- **Provided data**
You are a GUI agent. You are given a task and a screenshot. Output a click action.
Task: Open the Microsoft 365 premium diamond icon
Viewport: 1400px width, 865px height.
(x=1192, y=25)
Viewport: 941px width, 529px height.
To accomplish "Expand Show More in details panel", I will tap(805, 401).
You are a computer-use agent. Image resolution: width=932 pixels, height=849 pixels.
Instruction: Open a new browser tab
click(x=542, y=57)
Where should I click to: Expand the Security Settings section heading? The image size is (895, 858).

- **Exercise description**
Please revise the listing above by replacing "Viewport" with "Display area" everywhere it appears, leaving every other line and word unchanged.

- **Finished exercise**
You are a GUI agent. You are given a task and a screenshot. Output a click action.
Task: Open the Microsoft 365 premium diamond icon
Display area: 1400px width, 865px height.
(x=1192, y=25)
Display area: 941px width, 529px height.
To accomplish "Expand Show More in details panel", I will tap(805, 401).
You are a computer-use agent. Image resolution: width=932 pixels, height=849 pixels.
Instruction: Open a new browser tab
click(x=542, y=57)
Where should I click to: Expand the Security Settings section heading? The image size is (895, 858).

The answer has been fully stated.